Limit Cycles from Planar Piecewise Linear Hamiltonian differential Systems with Two or Three Zones

TL;DR

This paper investigates the existence and maximum number of limit cycles in planar piecewise linear Hamiltonian systems with two or three zones, showing that two-zone systems have none and three-zone systems have at most one, with examples provided.

Contribution

It establishes the maximum number of limit cycles in such systems and provides explicit examples with a single limit cycle in three-zone cases.

Findings

Two-zone systems have no limit cycles.

Three-zone systems have at most one limit cycle.

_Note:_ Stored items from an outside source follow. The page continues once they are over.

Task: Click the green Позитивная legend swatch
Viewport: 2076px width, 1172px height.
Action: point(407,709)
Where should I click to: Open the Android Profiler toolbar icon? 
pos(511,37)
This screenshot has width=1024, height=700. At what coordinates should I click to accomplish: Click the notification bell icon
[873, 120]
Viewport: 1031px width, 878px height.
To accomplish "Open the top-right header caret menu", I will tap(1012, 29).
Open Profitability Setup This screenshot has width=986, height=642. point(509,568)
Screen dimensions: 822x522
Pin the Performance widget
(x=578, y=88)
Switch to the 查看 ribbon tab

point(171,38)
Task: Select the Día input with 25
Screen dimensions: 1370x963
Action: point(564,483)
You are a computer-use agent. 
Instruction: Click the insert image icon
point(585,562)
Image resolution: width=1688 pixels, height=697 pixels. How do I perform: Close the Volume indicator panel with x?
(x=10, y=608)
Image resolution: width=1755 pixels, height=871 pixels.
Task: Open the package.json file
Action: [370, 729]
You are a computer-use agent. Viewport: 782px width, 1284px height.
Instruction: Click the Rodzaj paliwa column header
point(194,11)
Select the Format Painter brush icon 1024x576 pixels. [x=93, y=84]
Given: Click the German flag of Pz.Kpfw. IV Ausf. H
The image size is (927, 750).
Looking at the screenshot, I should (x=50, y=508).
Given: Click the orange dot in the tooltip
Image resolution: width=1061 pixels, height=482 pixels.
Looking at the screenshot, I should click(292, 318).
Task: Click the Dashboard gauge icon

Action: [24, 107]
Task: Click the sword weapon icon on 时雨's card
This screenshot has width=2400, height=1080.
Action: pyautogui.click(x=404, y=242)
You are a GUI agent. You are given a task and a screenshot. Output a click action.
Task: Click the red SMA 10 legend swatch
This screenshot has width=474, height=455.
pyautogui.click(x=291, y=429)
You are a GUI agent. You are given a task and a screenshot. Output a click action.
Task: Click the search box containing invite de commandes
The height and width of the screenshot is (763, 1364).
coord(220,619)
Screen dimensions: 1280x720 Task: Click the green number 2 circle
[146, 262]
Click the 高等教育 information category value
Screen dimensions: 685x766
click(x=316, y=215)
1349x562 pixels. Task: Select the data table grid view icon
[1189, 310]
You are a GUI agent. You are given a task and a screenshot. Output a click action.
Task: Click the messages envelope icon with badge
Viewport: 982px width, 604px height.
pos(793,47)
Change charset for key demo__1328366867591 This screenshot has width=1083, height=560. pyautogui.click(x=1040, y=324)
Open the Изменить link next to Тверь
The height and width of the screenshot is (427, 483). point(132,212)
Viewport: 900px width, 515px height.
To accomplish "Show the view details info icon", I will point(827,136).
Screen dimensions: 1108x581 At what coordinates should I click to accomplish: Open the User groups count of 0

Examples with exactly one limit cycle are constructed.

Abstract

In this paper, we study the existence of limit cycles in continuous and discontinuous planar piecewise linear Hamiltonian differential systems with two or three zones separated by straight lines and such that the linear systems that define the piecewise one have isolated singular points, i.e. centers or saddles. In this case, we show that if the planar piecewise linear Hamiltonian differential system is either continuous or discontinuous with two zones, then it has no limit cycles. Now, if the planar piecewise linear Hamiltonian differential system is discontinuous with three zones, then it has at most one limit cycle, and there are examples with one limit cycle. More precisely, without taking into account the position of the singular points in the zones, we present examples with the unique limit cycle for all possible combinations of saddles and centers.